Problem: Begin with the line containing "Empreendedorismo (303, 36)" and reproduce it and all later lines exactly, through the last line of the records. Add nothing else.

[Stored data entries]
+ + + + + + +

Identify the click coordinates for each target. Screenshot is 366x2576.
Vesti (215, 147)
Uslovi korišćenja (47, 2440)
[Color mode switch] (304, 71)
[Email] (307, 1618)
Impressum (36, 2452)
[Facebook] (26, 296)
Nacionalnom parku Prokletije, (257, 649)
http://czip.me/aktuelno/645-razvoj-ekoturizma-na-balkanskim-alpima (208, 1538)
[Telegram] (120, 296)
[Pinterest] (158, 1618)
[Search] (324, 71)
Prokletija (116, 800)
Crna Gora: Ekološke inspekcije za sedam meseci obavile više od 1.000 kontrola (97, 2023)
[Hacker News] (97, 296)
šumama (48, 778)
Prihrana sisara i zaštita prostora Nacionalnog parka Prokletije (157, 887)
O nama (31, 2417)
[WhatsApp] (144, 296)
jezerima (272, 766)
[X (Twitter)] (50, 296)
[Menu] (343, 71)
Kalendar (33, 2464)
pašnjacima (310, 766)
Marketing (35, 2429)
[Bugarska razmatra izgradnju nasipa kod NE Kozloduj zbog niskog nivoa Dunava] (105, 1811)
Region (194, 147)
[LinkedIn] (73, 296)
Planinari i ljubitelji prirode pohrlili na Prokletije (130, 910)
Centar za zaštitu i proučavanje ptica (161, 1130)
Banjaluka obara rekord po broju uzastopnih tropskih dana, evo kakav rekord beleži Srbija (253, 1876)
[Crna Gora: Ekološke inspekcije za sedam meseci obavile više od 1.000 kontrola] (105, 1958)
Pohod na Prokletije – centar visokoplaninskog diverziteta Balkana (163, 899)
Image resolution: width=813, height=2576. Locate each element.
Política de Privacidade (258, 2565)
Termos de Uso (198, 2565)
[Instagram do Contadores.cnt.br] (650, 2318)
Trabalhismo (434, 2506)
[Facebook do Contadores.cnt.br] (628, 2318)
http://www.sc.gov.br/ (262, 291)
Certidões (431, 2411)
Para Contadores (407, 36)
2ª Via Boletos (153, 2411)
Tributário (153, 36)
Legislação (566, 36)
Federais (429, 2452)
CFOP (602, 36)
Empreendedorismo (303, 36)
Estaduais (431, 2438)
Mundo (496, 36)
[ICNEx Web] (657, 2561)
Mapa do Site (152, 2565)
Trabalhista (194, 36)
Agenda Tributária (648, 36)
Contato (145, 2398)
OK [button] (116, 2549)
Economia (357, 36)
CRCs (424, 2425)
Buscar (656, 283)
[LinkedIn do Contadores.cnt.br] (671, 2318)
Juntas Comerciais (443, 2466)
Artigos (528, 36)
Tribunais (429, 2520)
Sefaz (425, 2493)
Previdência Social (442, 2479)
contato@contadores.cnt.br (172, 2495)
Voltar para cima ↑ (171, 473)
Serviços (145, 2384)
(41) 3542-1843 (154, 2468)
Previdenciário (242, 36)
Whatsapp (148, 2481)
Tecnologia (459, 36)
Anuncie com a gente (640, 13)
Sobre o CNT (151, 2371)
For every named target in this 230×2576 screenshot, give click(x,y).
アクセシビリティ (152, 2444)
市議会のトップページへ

+ + + + + + +

Task result:
Empreendedorismo (303, 36)
Estaduais (431, 2438)
Mundo (496, 36)
[ICNEx Web] (657, 2561)
Mapa do Site (152, 2565)
Trabalhista (194, 36)
Agenda Tributária (648, 36)
Contato (145, 2398)
OK [button] (116, 2549)
Economia (357, 36)
CRCs (424, 2425)
Buscar (656, 283)
[LinkedIn do Contadores.cnt.br] (671, 2318)
Juntas Comerciais (443, 2466)
Artigos (528, 36)
Tribunais (429, 2520)
Sefaz (425, 2493)
Previdência Social (442, 2479)
contato@contadores.cnt.br (172, 2495)
Voltar para cima ↑ (171, 473)
Serviços (145, 2384)
(41) 3542-1843 (154, 2468)
Previdenciário (242, 36)
Whatsapp (148, 2481)
Tecnologia (459, 36)
Anuncie com a gente (640, 13)
Sobre o CNT (151, 2371)
For every named target in this 230×2576 screenshot, give click(x,y).
アクセシビリティ (152, 2444)
市議会のトップページへ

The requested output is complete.